Hitherto, every form of society has been based, as we have already seen, on the
antagonism of oppressing and oppressed classes. But in order to oppress a class,
certain conditions must be assured to it under which it can, at least, continue
its slavish existence. The serf, in the period of serfdom, raised himself to
membership in the commune, just as the petty bourgeois, under the yoke of feudal
absolutism, managed to develop into a bourgeois. The modern laborer, on the
contrary, instead of rising with the progress of industry, sinks deeper and
deeper below the conditions of existence of his own class. He becomes a pauper,
and pauperism develops more rapidly than population and wealth. And here it
becomes evident, that the bourgeoisie is unfit any longer to be the ruling class
in society, and to impose its conditions of existence upon society as an
over-riding law. It is unfit to rule because it is incompetent to assure an
existence to its slave within his slavery, because it cannot help letting him
sink into such a state, that it has to feed him, instead of being fed by him.

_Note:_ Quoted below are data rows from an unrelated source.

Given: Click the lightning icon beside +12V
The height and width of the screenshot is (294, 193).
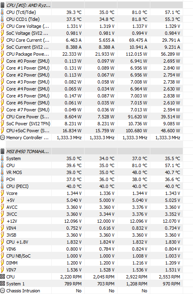Looking at the screenshot, I should [2, 221].
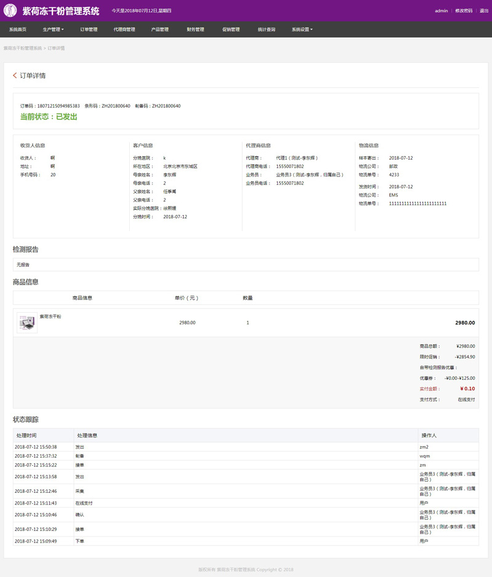
Task: Click the 紫荷冻干粉管理系统 breadcrumb link
Action: 23,48
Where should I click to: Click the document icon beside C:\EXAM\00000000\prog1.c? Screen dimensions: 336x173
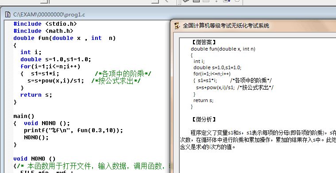coord(8,14)
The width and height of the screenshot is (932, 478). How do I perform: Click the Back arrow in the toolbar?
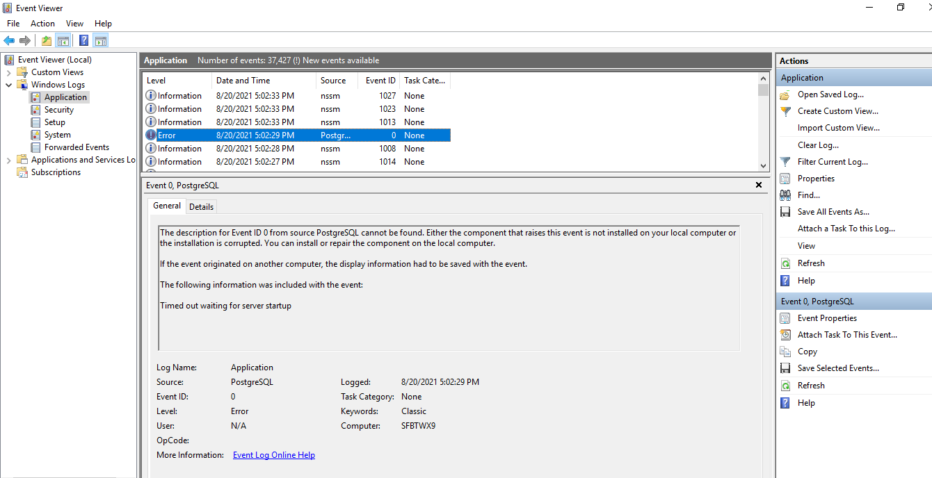(x=9, y=40)
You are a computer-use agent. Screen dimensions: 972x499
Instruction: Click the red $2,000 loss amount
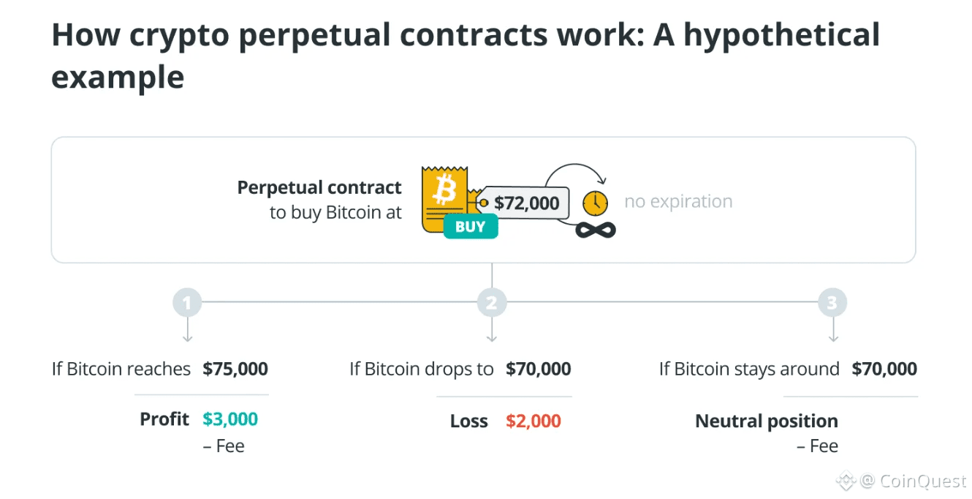534,421
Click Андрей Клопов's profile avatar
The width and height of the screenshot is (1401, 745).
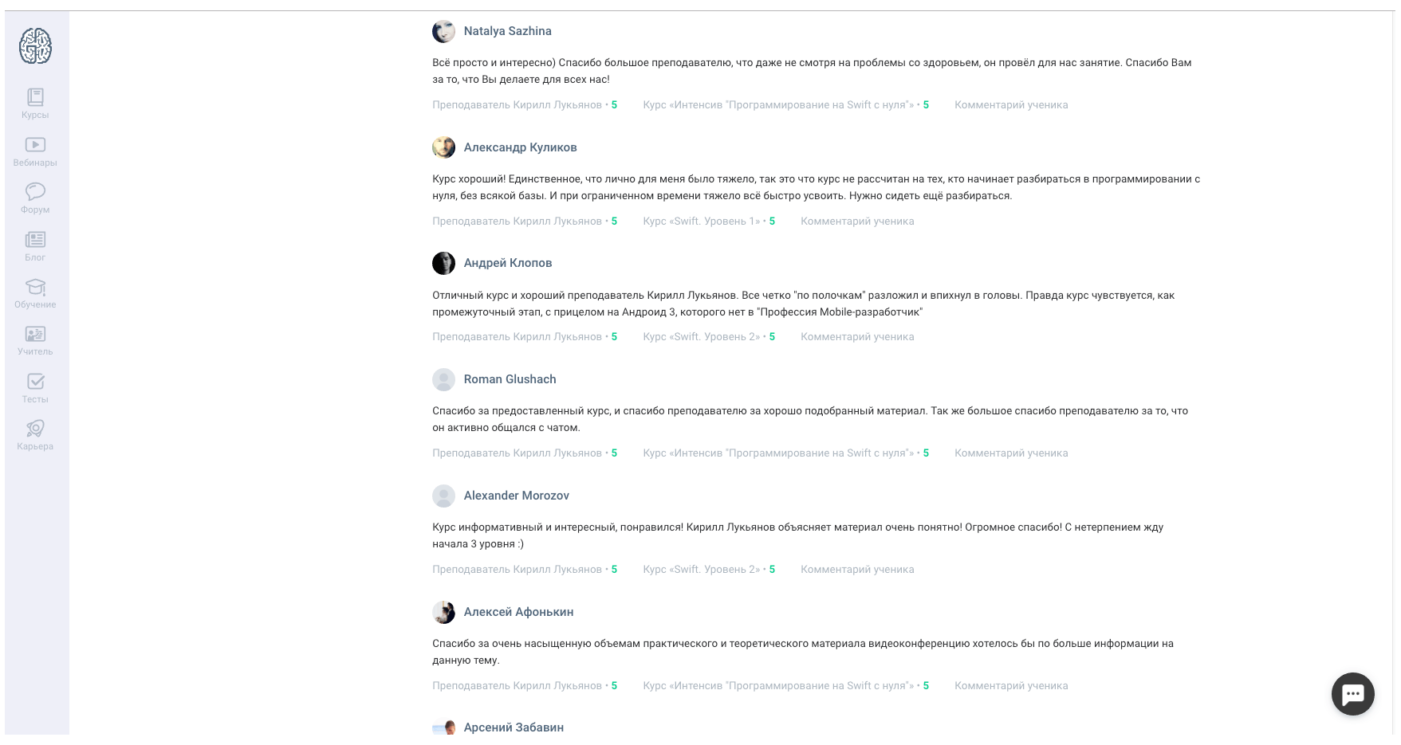443,263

Society can no longer live under this bourgeoisie, in other words, its existence
is no longer compatible with society.
The essential condition for the existence, and for the sway of the bourgeois
class, is the formation and augmentation of capital; the condition for capital
is wage-labour. Wage-labour rests exclusively on competition between the
laborers. The advance of industry, whose involuntary promoter is the
bourgeoisie, replaces the isolation of the labourers, due to competition, by
their revolutionary combination, due to association. The development of Modern
Industry, therefore, cuts from under its feet the very foundation on which the
bourgeoisie produces and appropriates products. What the bourgeoisie, therefore,
produces, above all, is its own grave-diggers. Its fall and the victory of the
proletariat are equally inevitable.
WORKERS OF THE WORLD, UNITE! YOU HAVE NOTHING TO LOSE BUT YOUR CHAINS!